総合的な学習をまとめる
 実践事例のあり方についてはこれまでに教科教育や領域の研究で数多く出されてきましたから、取り立てて論議することはないような雰囲気があります。しかし、論理的に分かりやすい事例報告に出会う機会は私自身ほとんどなかったように思います。もちろん私自身が書いたものもその例にあてはまってしまいます。
 単なる実践報告といえども、目的や仮説をふまえて実践的に研究し、検証を試みていますから、研究論文に匹敵する体裁は整えていてもいいのではないかと思います。前例主義に従った指導案の様式や研究紀要の様式がまん延していますから、思い切った、しかも常識的な様式をつくっていくことで研究実践のレベルは上昇傾向に移るだろうと期待します。

 まず、一つめの要件はインデックスをつけることです。本文や資料をつきあわせなくとも、どんな目的で、どんな手だてを使って、どんな成果が結論づけられたかを要約したものが最初に表示されることで、実践の概要を短時間に的確につかむことができるようになります。実践事例が個人の知的財産、あるいは著作物として踏みとどまることなく、多くの先生方に活用できる資料となれば創意工夫の原動力になるはずです。
 一般的な研究論文は、自分の研究が独自のものであるかどうかを一番に判断しなければ、研究が徒労に終わってしまいます。何がどこまで研究されて結論づけられているかを確かめるためにインデックスは重要なはたらきをしているわけです。
 そこにたどり着くためには、これまでの意識を改める必要性が出てきます。先生が職務上作成した文書は、先生自身に所有権、著作権があるでしょうか?
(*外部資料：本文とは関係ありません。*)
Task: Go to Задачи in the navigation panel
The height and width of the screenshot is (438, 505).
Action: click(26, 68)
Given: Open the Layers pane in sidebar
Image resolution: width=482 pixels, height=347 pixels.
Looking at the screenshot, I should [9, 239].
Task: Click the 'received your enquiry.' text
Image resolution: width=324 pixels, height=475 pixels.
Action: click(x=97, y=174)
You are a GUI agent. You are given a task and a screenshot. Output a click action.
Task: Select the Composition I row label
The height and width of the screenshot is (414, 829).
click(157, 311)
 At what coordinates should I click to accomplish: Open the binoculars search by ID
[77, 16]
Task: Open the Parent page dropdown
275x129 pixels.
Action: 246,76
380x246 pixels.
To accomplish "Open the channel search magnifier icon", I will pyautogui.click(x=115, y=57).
 民間会社の研究室で反対されながら、ただ一人可能性を信じて研究の成果を上げた青色発光ダイオードの特許権の話とよく似ているところがあります。起案文書などは自分が作成したといっても公務上の文書ですから、自分のものではありません。学校または、自治体に帰属するというのが常識的な考え方になります。つまり、勝手に持ち出してはいけない性格を持っているといえるでしょう。研究にかかわる文書もまた同様ですが、特定できる一人の先生が考え出したことだという人格権はあると思います。
 総合的な学習の実践が単なる思いつきで場当たり的なものにならないようにするためには、後進に引き継ぐ知的財産なり、著作物が大切な意味を持ってきます。それらを先生方が共有することで、新たな価値のある実践が生き残っていくと思うのです。
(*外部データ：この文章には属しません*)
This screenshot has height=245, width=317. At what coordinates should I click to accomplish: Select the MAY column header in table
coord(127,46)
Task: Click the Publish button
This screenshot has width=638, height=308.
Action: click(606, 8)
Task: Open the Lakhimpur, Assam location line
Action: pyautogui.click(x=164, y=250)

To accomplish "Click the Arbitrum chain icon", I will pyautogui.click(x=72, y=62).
 二つめの要件は、必ず作らないといけない見出しのことです。報告のために形式的に体裁を整えた見出しではなく、自分以外の実践者に伝えるための見出しです。あえて先生と一般化しません。実践者です。その理由はじっくり考えていただきたいのです。
 主題、主題設定の理由、目的、手だて、学習素材、指導の流れ、支援、発言記録、活動記録などは普通に思いつくでしょう。それ以外に投げかけ方、先生の思い、子どもの思い、先生が用意した課題、子どもが持った課題、子ども一人ひとりの見通し、子ども一人ひとりの到達目標と到達度、子ども一人ひとりの評価規準に照らし合わせた評価などが加わったらいかがでしょうか。ただし、これらがすべて網羅された見出しがよいというのではありません。あっても、なくてもかまわないようなものも含まれています。要は、なぜこのような結果、成果が出現したのかが分かればいいと考えます。
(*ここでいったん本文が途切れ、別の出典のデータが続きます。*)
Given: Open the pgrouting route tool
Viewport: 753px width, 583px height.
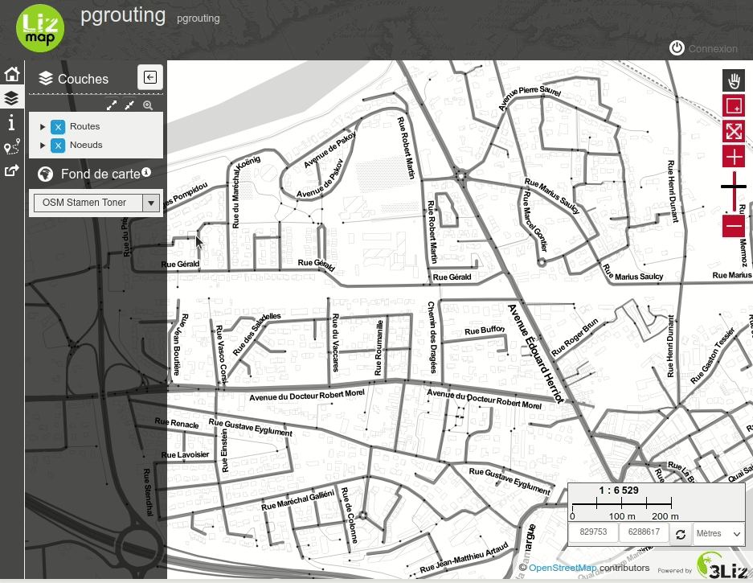Looking at the screenshot, I should [x=11, y=146].
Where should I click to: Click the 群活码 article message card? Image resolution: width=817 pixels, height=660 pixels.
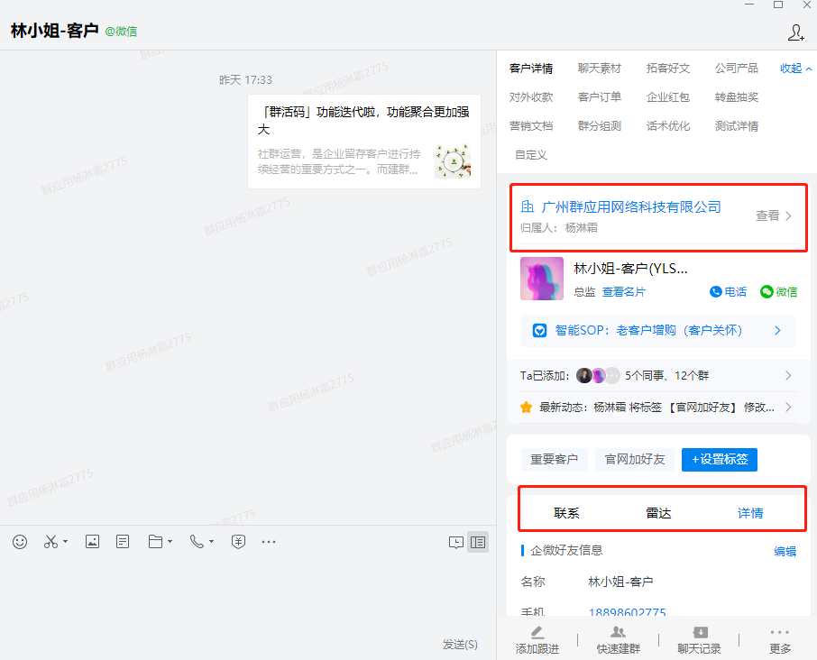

 三つめの要件は、引用、参考の出所を明らかにすることです。だれのどんな考え方を使ったか、どの著作物から資料をコピーしてきたか、どの実践報告を参考にしたかなどです。これらを明らかにすることで、実践者自身の独自の考えは何かということもはっきりしますし、著作権にもきちんと配慮したものになります。指導資料として複写が特別に認められている教育現場にいると著作権の設定を意識しないことが多くなります。自分の考えと人の考えを境目なく使っていると、口先だけの主体性を唱えているとすぐ見破られてしまいます。だれに対して、何を伝えようとしているか明確にしておけばおのずと自他の考えの違いもはっきりします。

 このようにして、先生が「だれに、どのように伝えるとよいか」という意図を考えるようになると、子どもたちにもまとめたことを伝える意義が教えやすくなると思います。ひとりよがりのよい実践はあり得ないと私は思っています。